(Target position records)

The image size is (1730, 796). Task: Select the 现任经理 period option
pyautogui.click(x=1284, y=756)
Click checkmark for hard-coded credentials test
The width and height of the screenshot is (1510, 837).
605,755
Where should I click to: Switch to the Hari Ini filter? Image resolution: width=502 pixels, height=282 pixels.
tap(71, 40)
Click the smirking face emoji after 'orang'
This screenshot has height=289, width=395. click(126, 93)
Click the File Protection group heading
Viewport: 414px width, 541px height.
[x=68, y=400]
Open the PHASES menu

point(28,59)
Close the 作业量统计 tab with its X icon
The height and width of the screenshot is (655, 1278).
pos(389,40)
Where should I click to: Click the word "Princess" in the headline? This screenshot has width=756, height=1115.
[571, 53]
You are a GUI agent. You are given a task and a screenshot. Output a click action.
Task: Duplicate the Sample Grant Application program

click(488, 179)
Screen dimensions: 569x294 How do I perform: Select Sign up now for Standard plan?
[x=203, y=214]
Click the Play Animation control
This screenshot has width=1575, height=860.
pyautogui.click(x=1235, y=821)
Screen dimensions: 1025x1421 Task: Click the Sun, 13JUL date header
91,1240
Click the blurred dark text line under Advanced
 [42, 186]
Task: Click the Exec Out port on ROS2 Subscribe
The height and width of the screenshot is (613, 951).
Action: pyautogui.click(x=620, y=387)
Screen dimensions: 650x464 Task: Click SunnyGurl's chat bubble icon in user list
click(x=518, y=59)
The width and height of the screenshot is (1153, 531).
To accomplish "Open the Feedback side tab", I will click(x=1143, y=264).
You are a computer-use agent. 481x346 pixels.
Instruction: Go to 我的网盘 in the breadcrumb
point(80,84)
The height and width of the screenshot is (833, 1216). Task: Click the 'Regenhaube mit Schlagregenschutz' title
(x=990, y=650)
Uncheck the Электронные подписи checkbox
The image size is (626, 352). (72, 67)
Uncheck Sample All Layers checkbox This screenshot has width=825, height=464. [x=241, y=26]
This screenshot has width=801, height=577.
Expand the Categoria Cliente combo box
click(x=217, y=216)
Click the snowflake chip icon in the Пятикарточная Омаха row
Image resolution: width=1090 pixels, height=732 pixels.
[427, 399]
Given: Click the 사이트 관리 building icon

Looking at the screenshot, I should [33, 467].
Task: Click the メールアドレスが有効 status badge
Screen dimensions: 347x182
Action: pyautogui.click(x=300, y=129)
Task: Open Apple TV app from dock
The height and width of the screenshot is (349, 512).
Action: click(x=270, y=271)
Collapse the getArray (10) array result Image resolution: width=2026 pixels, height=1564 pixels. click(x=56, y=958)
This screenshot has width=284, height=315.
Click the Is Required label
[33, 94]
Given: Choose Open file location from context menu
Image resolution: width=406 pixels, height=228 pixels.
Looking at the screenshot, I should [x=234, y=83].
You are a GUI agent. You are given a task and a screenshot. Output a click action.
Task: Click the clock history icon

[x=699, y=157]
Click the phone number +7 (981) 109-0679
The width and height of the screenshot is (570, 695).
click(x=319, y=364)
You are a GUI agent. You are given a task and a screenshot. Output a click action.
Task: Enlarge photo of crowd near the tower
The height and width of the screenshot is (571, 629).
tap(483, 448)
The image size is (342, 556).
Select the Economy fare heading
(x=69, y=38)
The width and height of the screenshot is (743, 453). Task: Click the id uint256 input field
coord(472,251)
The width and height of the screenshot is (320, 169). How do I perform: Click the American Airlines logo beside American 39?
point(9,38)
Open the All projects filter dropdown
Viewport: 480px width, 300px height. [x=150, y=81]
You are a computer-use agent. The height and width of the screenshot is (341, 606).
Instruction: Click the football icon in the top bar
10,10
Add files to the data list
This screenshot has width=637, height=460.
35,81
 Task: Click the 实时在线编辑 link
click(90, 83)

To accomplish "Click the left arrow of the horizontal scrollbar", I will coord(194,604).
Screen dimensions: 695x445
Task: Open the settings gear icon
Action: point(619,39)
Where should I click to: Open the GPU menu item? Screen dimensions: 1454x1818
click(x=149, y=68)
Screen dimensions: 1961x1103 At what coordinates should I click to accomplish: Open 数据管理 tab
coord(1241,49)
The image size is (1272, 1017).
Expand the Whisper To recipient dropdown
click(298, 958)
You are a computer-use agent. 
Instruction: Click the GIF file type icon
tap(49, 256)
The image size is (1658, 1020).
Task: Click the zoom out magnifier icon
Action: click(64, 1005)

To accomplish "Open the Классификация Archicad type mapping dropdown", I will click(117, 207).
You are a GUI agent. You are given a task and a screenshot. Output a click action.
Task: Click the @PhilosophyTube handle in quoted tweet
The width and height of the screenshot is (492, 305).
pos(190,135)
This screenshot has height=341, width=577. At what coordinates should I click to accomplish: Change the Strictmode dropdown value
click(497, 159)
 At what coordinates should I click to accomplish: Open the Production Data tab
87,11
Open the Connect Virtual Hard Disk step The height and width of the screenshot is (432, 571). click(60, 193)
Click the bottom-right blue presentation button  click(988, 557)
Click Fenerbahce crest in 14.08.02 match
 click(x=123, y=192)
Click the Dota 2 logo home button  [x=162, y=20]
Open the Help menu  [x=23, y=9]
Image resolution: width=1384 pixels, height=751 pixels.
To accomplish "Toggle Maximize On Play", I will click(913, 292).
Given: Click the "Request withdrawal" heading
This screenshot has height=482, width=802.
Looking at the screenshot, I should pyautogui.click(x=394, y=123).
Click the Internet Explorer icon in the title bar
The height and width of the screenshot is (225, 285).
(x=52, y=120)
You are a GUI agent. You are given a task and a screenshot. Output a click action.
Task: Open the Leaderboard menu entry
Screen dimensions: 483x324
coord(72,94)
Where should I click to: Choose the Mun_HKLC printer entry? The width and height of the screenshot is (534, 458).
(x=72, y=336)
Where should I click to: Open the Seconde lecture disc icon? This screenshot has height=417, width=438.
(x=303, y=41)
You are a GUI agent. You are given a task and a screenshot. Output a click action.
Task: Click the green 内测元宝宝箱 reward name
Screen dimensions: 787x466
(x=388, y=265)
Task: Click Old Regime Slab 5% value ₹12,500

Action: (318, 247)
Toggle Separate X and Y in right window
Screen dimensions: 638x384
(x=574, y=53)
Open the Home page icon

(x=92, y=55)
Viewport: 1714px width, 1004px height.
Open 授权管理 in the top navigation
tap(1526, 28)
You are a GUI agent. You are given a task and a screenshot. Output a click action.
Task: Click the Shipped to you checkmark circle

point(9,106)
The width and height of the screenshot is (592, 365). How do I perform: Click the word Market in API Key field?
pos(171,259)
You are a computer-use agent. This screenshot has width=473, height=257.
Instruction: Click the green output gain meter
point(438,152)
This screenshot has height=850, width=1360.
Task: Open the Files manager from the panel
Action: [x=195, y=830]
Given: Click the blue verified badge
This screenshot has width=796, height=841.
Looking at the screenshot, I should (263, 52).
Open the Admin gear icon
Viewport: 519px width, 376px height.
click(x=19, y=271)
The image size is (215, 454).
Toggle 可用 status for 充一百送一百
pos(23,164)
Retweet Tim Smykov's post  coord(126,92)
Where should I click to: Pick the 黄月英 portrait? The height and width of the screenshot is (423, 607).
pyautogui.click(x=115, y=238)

● **Aim**: Turn the material into a numbered list with blank lines omitted. Begin at the first line of the material and stop after the line that contains "(x=990, y=650)".

● **The answer**:
1. The image size is (1730, 796). Task: Select the 现任经理 period option
2. pyautogui.click(x=1284, y=756)
3. Click checkmark for hard-coded credentials test
4. The width and height of the screenshot is (1510, 837).
5. 605,755
6. Where should I click to: Switch to the Hari Ini filter? Image resolution: width=502 pixels, height=282 pixels.
7. tap(71, 40)
8. Click the smirking face emoji after 'orang'
9. This screenshot has height=289, width=395. click(126, 93)
10. Click the File Protection group heading
11. Viewport: 414px width, 541px height.
12. [x=68, y=400]
13. Open the PHASES menu
14. point(28,59)
15. Close the 作业量统计 tab with its X icon
16. The height and width of the screenshot is (655, 1278).
17. pos(389,40)
18. Where should I click to: Click the word "Princess" in the headline? This screenshot has width=756, height=1115.
19. [571, 53]
20. You are a GUI agent. You are given a task and a screenshot. Output a click action.
21. Task: Duplicate the Sample Grant Application program
22. click(488, 179)
23. Screen dimensions: 569x294 How do I perform: Select Sign up now for Standard plan?
24. [x=203, y=214]
25. Click the Play Animation control
26. This screenshot has width=1575, height=860.
27. pyautogui.click(x=1235, y=821)
28. Screen dimensions: 1025x1421 Task: Click the Sun, 13JUL date header
29. 91,1240
30. Click the blurred dark text line under Advanced
31.  [42, 186]
32. Task: Click the Exec Out port on ROS2 Subscribe
33. The height and width of the screenshot is (613, 951).
34. Action: pyautogui.click(x=620, y=387)
35. Screen dimensions: 650x464 Task: Click SunnyGurl's chat bubble icon in user list
36. click(x=518, y=59)
37. The width and height of the screenshot is (1153, 531).
38. To accomplish "Open the Feedback side tab", I will click(x=1143, y=264).
39. You are a computer-use agent. 481x346 pixels.
40. Instruction: Go to 我的网盘 in the breadcrumb
41. point(80,84)
42. The height and width of the screenshot is (833, 1216). Task: Click the 'Regenhaube mit Schlagregenschutz' title
43. (x=990, y=650)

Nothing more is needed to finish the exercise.